PageRank is iterative (at each step each vertex emits a share of it's current page rank to it's neighbors, then the reduce function collects page rank sent to each vertex). This results in a loop where RDD's are recycled and updated (RDD's are read-only, so it actually creates a new RDD). In principle, one should be able to use RDD.cache().

The problem that I have is that it appears that in my loop, even with the .cache() the RDD is re-computed at each iteration in the loop. I know the RDD fits in memory (because the input file I'm using is very small, the RDD only has 8 elements). My code is below:

from pyspark import SparkContext, SparkConf
import sys

def my_map(line):
    #The structure of line is (vertex, ([list of outgoing edges], current_PageRank))
    out_edges = line[1][0]
    current_PageRank = line[1][1]
    e = len(out_edges)
    if e > 0:
            return_list = []
            for f in out_edges:
                    return_list.append( (f, current_PageRank/float(e)) )
            return return_list



conf = SparkConf().setAppName("PageRank")
sc = SparkContext(conf=conf)
fileName = sys.argv[1]

# lines is an RDD (list) where each element of the RDD is a string (one   line of the text file).
lines = sc.textFile(fileName)

# edge_list is an RDD where each element is the list of integers from a line of the text file.
# edge_list is cached because we will refer to it numerous times throughout the computation.
# Each element of edge_list is of the form (vertex, [out neighbors]), so (int, list).
edge_list = lines.map(lambda line: (int(line.split()[0]), [int(x) for x in line.split()[1:]]) ).cache()
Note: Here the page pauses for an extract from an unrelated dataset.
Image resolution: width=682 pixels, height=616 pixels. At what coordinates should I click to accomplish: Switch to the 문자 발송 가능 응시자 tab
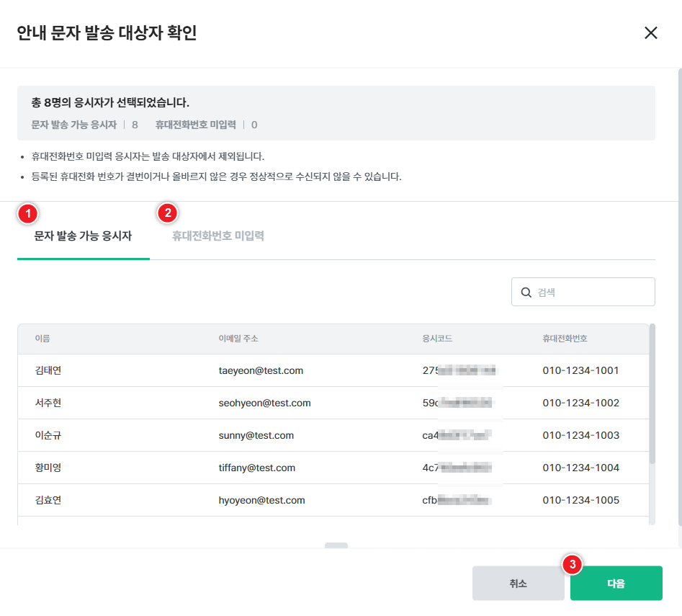tap(83, 236)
# vertex_set is an RDD that is the list of all vertices.
vertex_set = edge_list.map(lambda row: row[0])

# N is the number of vertices in the graph.
N = vertex_set.count()

# Initialize the PageRank vector.
# Each vertex will be keyed with its initial value (1/N where N is the number of vertices)
# Elements of Last_PageRank have the form (vertex, PageRank), so (int, float).
Last_PageRank = vertex_set.map(lambda x: (x, 1.0/N) ).cache()


for number in xrange(40):
    Last_PageRank = edge_list.join(Last_PageRank).flatMap(my_map).reduceByKey(lambda a, b: a+b).cache()

    ### In version 2, I comment the previous and last line out, and un-comment the following 3 lines.
    #LList = edge_list.join(Last_PageRank).flatMap(my_map).reduceByKey(lambda a, b: a+b).collect()
    #print LList
    #Last_PageRank = sc.parallelize(LList)

print Last_PageRank.collect()

To give an idea of why I believe the caching is not working, I timed the code above with the number of iterations of the loop being 5, 10, 15, ..., 40. Then, I changed the code so that at each step I collected the RDD with RDD.collect(), print it to screen, then use sc.parallelize() to re-distribute the list as an RDD. When I did this, the computation was significantly faster. The timing data (without the .collect()) is as follows:

Num Iterations    Time(s)
 5                 14.356s
10                 27.783s
15                 47.983s
20                 75.019s
25                108.298s
30                148.345s
35                195.525s
40                248.699s

By contrast, when I use the .collect() work-around, the 40 iteration version takes only 43.922s. I would expect then, if the caching were working as I thought it should, that the original version should take (at most) the 43.9s.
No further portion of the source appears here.